Alicem Tekin, Ayşegül Gözalan, Nilay Çöplü, Gürdal Yılmaz, İftihar Köksal, Berrin Esen, Mustafa Ertek
Mardin Kadın Doğum ve Çocuk Hastalıkları Hastanesi, Tıbbi Mikrobiyoloji, Mardin Email: drtekin@yahoo.com.tr
ABSTRACT
Objectives: The aim of this study was to evaluate the seropositivity of rickettsial infections (rickettsioses) and to assess risky behaviors for rickettsioses in North Anatolia, which have dense tick population.
Materials and methods: Blood samples of 409 voluntary participants were collected in a cross-sectional seroprevalence research in Samsun-Tekkeköy and 171 from Samsun Regional Laboratory, KTÜ Medical Faculty/Clinic of Infection Diseases and Tokat State Hospital to determine regional characteristics and risk factors of rickettsial infections. The total sample size was 580 persons. A standard questionnaire was performed by a face to face interview with participants. The 0-4 age group children were not included. The presence of anti-Rickettsia IgG antibodies was tested in blood samples with Indirect Immunoflourescein Antibody (IFA) method.
Results: Spotted fever group anti-Rickettsia IgG antibody seropositivity was detected in 68 (11.7%) blood samples. Contrarily, typhus group anti-Rickettsia IgG antibody seropositivity was not found in any participant. With bivariate analyses following variables were found to be significantly correlated with rickettsia seropositivity: education status (p=0.015), age (p=0.001), working in farm (p=0.008), working in garden (p=0.022), agricultural activities (p=0.001), being interested in relaxation activity (p=0.009), animal breeding (p=0.007), milking (p=0.001) and exposure to wild animals (p=0.004). With logistic regression analysis; age [Risk Odds Ratio ‘ROR’=1.03 (95% GA=1.02-1.05)] and exposure to wild animals [ROR=1.97 (95% GA=1.12-3.46)] were found to be associated with increased seropositivity.

**The problem**
Answer these questions from the rickettsial infection abstract, marking each answer with its letter.
(a) How many voluntary participants gave blood samples in the Samsun-Tekkeköy survey?
(b) Which age group was not included?
(c) In how many blood samples was spotted fever group anti-Rickettsia IgG antibody seropositivity detected?

**Information shown**

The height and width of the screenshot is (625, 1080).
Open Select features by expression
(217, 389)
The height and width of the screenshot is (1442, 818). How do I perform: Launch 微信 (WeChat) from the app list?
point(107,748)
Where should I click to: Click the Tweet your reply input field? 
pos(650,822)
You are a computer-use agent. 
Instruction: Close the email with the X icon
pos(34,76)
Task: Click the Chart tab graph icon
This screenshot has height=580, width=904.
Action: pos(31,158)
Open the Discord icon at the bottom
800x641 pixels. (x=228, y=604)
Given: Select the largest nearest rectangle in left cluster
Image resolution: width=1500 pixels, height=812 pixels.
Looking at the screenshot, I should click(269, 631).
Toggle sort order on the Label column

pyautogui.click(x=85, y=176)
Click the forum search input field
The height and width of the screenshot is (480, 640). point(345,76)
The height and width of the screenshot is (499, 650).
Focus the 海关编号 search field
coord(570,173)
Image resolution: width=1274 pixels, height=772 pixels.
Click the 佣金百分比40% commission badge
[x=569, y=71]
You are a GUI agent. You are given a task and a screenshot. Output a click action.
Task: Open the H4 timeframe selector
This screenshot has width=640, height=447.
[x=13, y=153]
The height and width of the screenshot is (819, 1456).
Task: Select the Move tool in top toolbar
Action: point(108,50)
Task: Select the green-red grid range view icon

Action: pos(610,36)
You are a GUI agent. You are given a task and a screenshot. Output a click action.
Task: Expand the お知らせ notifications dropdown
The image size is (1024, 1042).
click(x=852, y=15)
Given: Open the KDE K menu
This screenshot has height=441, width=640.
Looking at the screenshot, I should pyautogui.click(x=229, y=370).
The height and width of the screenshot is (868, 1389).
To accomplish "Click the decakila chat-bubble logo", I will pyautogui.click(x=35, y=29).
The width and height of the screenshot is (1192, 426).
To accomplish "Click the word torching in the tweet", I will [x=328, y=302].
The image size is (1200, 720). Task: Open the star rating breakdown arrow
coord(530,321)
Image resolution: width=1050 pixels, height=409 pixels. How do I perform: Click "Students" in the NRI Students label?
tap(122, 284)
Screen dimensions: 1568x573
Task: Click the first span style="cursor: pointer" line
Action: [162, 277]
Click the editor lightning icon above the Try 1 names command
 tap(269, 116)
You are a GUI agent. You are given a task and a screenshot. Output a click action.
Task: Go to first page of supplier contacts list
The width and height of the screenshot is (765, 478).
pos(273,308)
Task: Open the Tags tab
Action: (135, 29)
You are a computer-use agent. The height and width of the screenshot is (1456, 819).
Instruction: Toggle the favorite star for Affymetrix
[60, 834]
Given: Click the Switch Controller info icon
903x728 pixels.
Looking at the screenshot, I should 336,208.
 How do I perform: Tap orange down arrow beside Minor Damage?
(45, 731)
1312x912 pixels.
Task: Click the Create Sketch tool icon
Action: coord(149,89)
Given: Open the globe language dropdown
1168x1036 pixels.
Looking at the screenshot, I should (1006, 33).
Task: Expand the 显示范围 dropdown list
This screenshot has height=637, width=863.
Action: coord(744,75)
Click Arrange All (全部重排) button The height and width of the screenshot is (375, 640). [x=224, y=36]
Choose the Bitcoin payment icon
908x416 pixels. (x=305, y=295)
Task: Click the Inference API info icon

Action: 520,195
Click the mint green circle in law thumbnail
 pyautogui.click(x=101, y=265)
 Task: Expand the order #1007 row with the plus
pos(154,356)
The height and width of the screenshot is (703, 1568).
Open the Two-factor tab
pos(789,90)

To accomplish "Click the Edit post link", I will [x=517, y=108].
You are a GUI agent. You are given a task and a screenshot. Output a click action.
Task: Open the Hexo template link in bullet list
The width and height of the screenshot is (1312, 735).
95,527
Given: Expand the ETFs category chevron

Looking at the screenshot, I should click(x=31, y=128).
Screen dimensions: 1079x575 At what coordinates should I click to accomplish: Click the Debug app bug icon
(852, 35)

**Solution below**
(a) 409
(b) Children aged 0-4
(c) 68 (11.7%)